# Teach me how to use the clutch properly...



## cjserio (Mar 18, 2008)

Hi all...I have a 94 XE 4x4 KA24E with a 5speed. It's the first and only vehicle that i've ever driven that's manual transmission. I've been driving it for roughly a year now...I'm "ok" driving it. I don't stall and i haven't burned out the clutch but I'm not a pro yet either.

It seems like the more i drive the truck to work instead of my car, the worse my clutch technique gets. I don't know if i get cocky and start letting up the clutch too fast or what but I need some advice from the pros.

I see a lot of you have over 200,000 miles on a single clutch so maybe you can teach me some tricks...

Here's the questions i have...I know they're very "subjective" and people may have varying opinions and techniques but i'd like to hear them all....

I'm terrified of letting the clutch slip too much and because of that, as soon as the truck starts moving, i let off of clutch very quickly yielding a pretty jerky ride. How much slippage is normal from a complete stop?

Do you bring the clutch up until it grabs and THEN add gas? Do you add gas first to a certain RPM and then bring the clutch out?

What part of your foot do you use on the clutch? Your toes? The ball of your foot? The arch of your foot?

How do you slowly back out of a parking space? Do you get the truck barely moving and then step on the clutch and let it roll? Do you "ride" the clutch?

This may seem like a silly question but how close do you sit? Right now, my seat is adjusted so that I have to stretch my leg a little bit to bring the clutch to the floor. If i sit much closer, my knee hits the steering wheel when i let the clutch out so i have to twist my leg to the left a bit.


----------



## Garbar Norris (Mar 20, 2009)

cjserio said:


> Hi all...I have a 94 XE 4x4 KA24E with a 5speed.

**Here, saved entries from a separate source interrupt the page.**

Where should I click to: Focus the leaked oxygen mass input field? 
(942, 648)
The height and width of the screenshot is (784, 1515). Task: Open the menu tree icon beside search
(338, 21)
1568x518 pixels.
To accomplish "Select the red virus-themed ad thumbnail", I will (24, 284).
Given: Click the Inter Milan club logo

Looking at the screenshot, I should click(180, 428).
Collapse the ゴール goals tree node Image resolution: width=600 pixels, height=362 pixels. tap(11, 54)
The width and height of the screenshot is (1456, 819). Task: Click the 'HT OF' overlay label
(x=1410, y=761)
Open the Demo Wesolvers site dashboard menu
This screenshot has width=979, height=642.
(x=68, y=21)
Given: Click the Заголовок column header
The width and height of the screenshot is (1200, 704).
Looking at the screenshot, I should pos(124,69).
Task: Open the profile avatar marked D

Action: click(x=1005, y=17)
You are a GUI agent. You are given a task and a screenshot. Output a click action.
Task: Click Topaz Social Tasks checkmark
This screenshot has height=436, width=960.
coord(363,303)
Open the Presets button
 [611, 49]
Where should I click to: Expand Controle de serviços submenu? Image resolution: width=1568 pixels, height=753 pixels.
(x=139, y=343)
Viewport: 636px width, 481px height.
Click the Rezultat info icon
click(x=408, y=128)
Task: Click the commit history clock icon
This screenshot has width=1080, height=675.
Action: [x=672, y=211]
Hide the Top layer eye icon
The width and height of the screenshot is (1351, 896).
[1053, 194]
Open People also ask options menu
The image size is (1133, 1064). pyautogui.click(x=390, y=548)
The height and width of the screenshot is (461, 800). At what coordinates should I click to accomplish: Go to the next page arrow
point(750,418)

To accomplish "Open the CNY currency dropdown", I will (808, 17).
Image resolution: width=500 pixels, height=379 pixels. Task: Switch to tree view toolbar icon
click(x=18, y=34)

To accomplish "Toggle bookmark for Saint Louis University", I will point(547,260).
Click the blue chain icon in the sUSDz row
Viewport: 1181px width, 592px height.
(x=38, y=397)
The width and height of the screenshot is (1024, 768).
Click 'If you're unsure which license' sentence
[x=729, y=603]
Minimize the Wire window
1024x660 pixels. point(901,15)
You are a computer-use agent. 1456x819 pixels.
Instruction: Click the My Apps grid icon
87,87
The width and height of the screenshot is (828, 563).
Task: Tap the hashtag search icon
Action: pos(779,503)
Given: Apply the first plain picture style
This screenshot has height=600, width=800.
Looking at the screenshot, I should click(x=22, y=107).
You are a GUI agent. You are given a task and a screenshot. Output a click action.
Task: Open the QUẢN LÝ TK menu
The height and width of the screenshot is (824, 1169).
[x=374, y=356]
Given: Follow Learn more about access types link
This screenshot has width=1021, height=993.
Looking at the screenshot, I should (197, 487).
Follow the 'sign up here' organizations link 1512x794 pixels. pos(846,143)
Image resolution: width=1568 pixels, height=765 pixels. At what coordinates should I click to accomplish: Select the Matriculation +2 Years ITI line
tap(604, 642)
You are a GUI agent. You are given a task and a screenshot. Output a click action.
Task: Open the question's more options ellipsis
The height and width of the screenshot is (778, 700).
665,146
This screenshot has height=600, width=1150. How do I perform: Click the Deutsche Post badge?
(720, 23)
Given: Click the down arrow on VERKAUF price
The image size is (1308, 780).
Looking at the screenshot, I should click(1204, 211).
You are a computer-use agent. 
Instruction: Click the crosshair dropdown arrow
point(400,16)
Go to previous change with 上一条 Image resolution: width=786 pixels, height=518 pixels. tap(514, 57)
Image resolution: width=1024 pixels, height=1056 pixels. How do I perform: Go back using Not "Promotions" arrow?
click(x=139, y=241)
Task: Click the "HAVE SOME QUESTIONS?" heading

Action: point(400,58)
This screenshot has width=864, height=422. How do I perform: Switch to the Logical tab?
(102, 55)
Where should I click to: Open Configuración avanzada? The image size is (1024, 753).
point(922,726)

It's the first and only vehicle that i've ever driven that's manual transmission. I've been driving it for roughly a year now...I'm "ok" driving it. I don't stall and i haven't burned out the clutch but I'm not a pro yet either.
> 
> It seems like the more i drive the truck to work instead of my car, the worse my clutch technique gets. I don't know if i get cocky and start letting up the clutch too fast or what but I need some advice from the pros.
> 
> ...



wow lots of questions lol, as far as slippage depends on your terrain and the type of take off you want to do, like if your on a hill you may have to slip the clutch more to prevent rolling back and or stalling. but on flat basically when you feel your clutch engage then you want to try and match the speed your rolling forward by releasing the clutch more and applying the gas, if that makes sense. good thing to try is taking off as smooth as possible without slipping the clutch, one technique I did was put a cup on the dash and tried driving so the cup wont fall over.


----------



## SPEEDO (Jun 9, 2003)

wow, I've never thought about it... my feet just do it.
lets try this.. stick out two fingers.. now rotate your hand to the right then left.. one finger is the gas, the other is the clutch.. your pressing on the gas as the other one is coming off the clutch and vise versa.. make sense?? all you have to do is make your feet do it without thinking about it. As far as where you sit or what part of your foot you use, do whats comfortable for you! Backing up has multipal situations but for the most part just ease out the clutch with a little gas (if at all) to suit you situation, when you get to where you want to be, push in the clutch and hit the brake.


----------



## Nissanman7166 (Feb 12, 2009)

Im like you speedo, I've never thought about it either. Kinda like a natural instict sorta. 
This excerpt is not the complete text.